La sua offerta ai nuovi rivenditori, in un momento di grandi sfide per il settore del commercio al dettaglio, include consigli per l’allestimento dei negozi (con accesso a designer, appaltatori, project manager e fornitori di mobili) e per la creazione di servizi, oltre a marketing, PR e gestione delle strutture. Il supporto comprende anche la formazione con workshop scontati e un’introduzione a un fornitore di servizi per le risorse umane.
Grosvenor ha affermato di aver sviluppato il servizio in risposta a recenti ricerche che hanno messo in evidenza le comuni frustrazioni incontrate dai rivenditori in crescita, che spesso deficitano di tempo e hanno un budget limitato.
L’azienda, proprietaria di molte delle principali destinazioni commerciali del West End, tra cui Elizabeth, Motcomb, Mount, Duke e North Audley, ha dichiarato che circa i due terzi dei rivenditori nella sua vasta proprietà erano in precedenza marchi indipendenti.
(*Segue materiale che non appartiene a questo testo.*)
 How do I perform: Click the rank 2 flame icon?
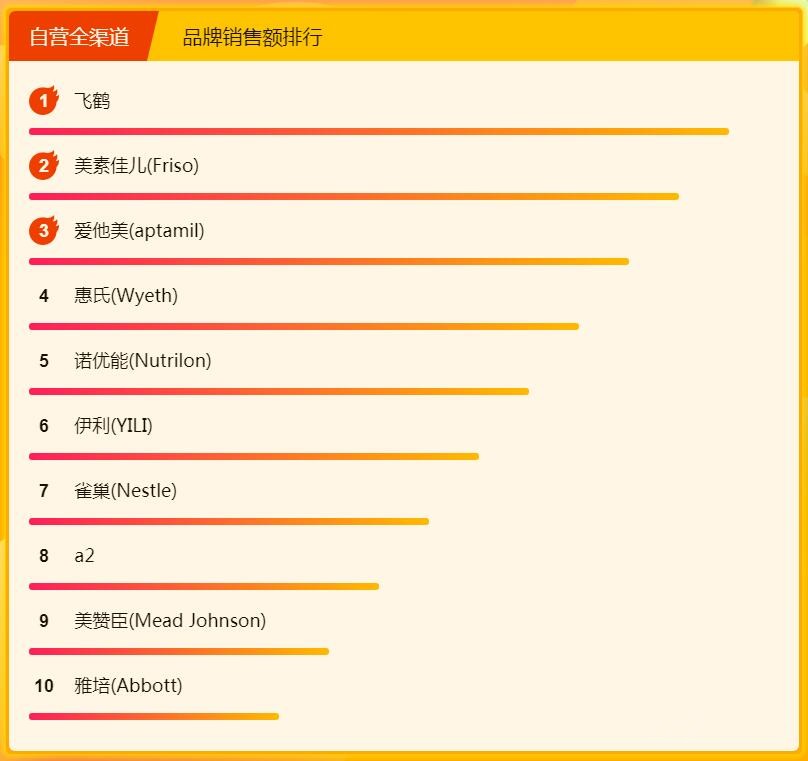(x=43, y=166)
La notizia arriva dopo che Grosvenor aveva annunciato all’inizio dell’anno che avrebbe investito 1 miliardo di sterline per offrire nuovi e migliori spazi di vendita al dettaglio e uffici in tutte le sue proprietà, sostenuti da significativi investimenti in ambito stradale, in spazi verdi, eventi culturali e esperienze dei visitatori.